- Born: August 29, 1888 Winnipeg, Manitoba
- Died: December 28, 1978 (aged 90) Winnipeg, Manitoba

Medal record
Representing Manitoba
Macdonald Brier
| Gold medal – first place | 1930 Toronto |  |
| Gold medal – first place | 1932 Toronto |  |
| Gold medal – first place | 1940 Winnipeg |  |

= Howard Wood Sr. =

Canadian sportsman

Daniel John Howard "Pappy" Wood, Sr. (August 29, 1888 – December 28, 1978) was a Canadian curler.

Wood was the son of Daniel David Wood, and Katherine Wilson. His father was a brick manufacturer who immigrated from Bilston, England.

Wood played ice hockey, lacrosse and soccer, but is most notable for his curling achievements. In soccer, he helped Winnipeg Scottish FC win the Connaught Cup in 1915

One of Wood's most notable feats is participating in 71 straight Manitoba Curling Association Bonspiels (1908–1978), setting a Guinness World Record. He won the tournament eight of those 71 times. Wood won his first Brier in 1930, skipping the Manitoba rink which consisted of his brothers Vic (at second) and Lionel (at lead) and third Jim Congalton. The team finished the round robin at a 7–2 record, tied with Alberta. They defeated Alberta, skipped by Bob Munro in the final to claim the Brier.

Wood would win another Brier in 1932, throwing third stones for Congalton. Once again, the team finished tied for first with Alberta after the round robin. Once again, Manitoba prevailed, this time defeating Art Hallonquist's rink.

Wood won his final Brier in 1940, skipping the rink consisting of third Ernie Pollard, his son at second, Howie Wood, Jr., and lead Roy Enman.
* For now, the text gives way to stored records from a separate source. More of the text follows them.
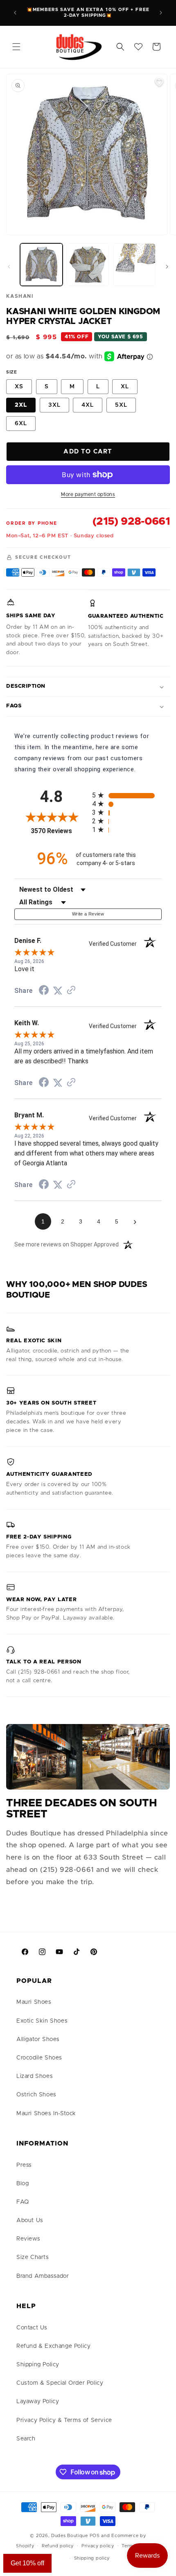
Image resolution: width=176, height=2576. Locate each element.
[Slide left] (9, 267)
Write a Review (88, 913)
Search (26, 2439)
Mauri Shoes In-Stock (46, 2113)
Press (24, 2165)
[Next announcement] (161, 13)
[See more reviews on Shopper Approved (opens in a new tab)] (71, 991)
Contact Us (31, 2328)
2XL (21, 405)
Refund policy (58, 2546)
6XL (21, 423)
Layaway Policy (37, 2401)
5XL (121, 405)
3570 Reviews (59, 831)
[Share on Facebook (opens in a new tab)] (44, 991)
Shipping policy (92, 2558)
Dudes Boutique (69, 2535)
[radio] (127, 795)
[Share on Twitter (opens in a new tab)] (58, 991)
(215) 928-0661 (131, 521)
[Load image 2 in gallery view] (88, 264)
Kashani (19, 296)
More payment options (88, 494)
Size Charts (32, 2257)
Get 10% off (27, 2563)
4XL (87, 405)
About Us (29, 2220)
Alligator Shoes (38, 2039)
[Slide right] (167, 267)
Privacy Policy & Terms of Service (64, 2420)
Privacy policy (97, 2546)
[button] (16, 47)
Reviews (28, 2239)
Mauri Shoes (34, 2002)
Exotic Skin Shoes (42, 2021)
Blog (22, 2183)
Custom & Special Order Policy (59, 2383)
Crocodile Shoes (39, 2058)
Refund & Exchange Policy (53, 2346)
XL (125, 387)
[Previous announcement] (15, 13)
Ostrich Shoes (36, 2095)
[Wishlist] (138, 47)
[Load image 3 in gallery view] (134, 264)
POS (95, 2535)
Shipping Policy (37, 2365)
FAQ (22, 2202)
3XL (54, 405)
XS (19, 387)
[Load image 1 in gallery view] (41, 264)
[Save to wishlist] (159, 82)
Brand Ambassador (42, 2276)
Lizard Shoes (34, 2076)
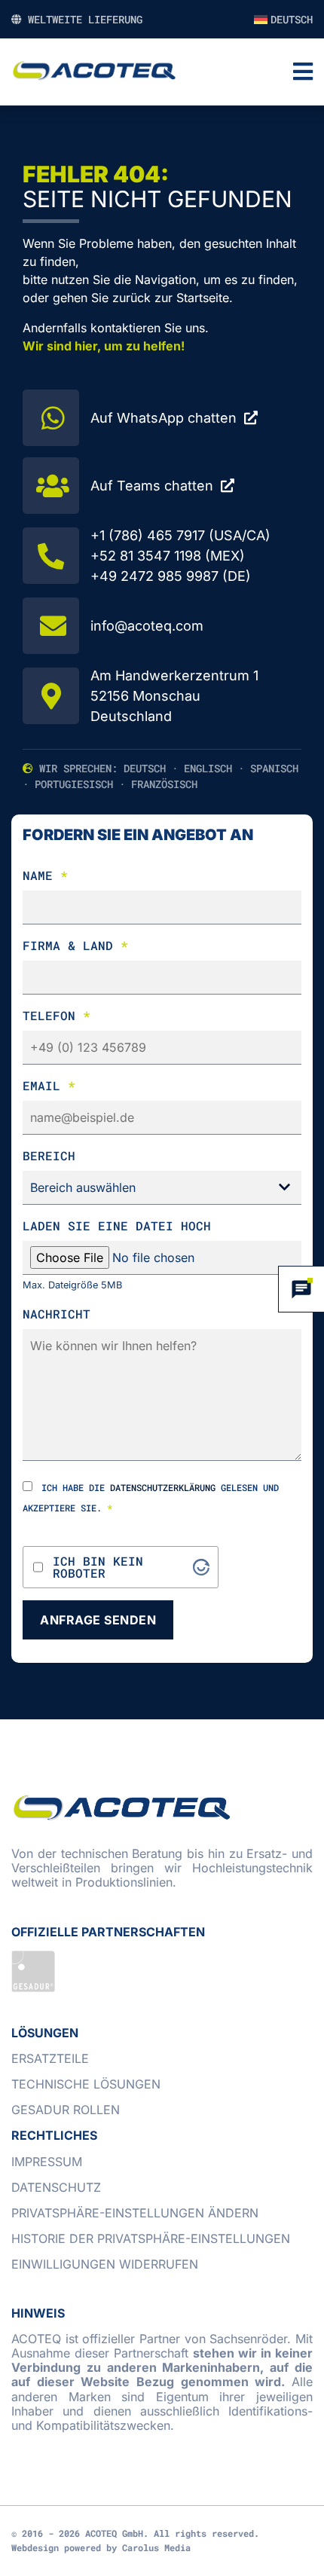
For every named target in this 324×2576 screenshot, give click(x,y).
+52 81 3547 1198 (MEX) (167, 556)
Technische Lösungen (85, 2084)
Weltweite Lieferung (82, 19)
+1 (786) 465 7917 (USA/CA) (180, 535)
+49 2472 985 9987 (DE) (170, 576)
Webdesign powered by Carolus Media (101, 2547)
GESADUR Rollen (65, 2109)
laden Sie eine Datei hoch (117, 1225)
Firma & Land (75, 945)
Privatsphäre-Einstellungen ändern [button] (134, 2212)
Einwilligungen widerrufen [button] (104, 2264)
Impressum (46, 2161)
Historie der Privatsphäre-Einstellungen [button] (150, 2238)
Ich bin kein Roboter (98, 1567)
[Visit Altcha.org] (201, 1567)
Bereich (49, 1155)
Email (49, 1085)
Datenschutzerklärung (162, 1487)
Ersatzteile (50, 2058)
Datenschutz (56, 2187)
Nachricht (56, 1314)
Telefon (56, 1015)
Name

They finished the round robin undefeated, giving Wood his third Brier trophy, the first person to do so.

Wood would have skipped in his last Brier in 1945, but it was cancelled due to World War II.

Wood is a member of the Canadian Sports Hall of Fame, the Manitoba Sports Hall of Fame and the Canadian Curling Hall of Fame.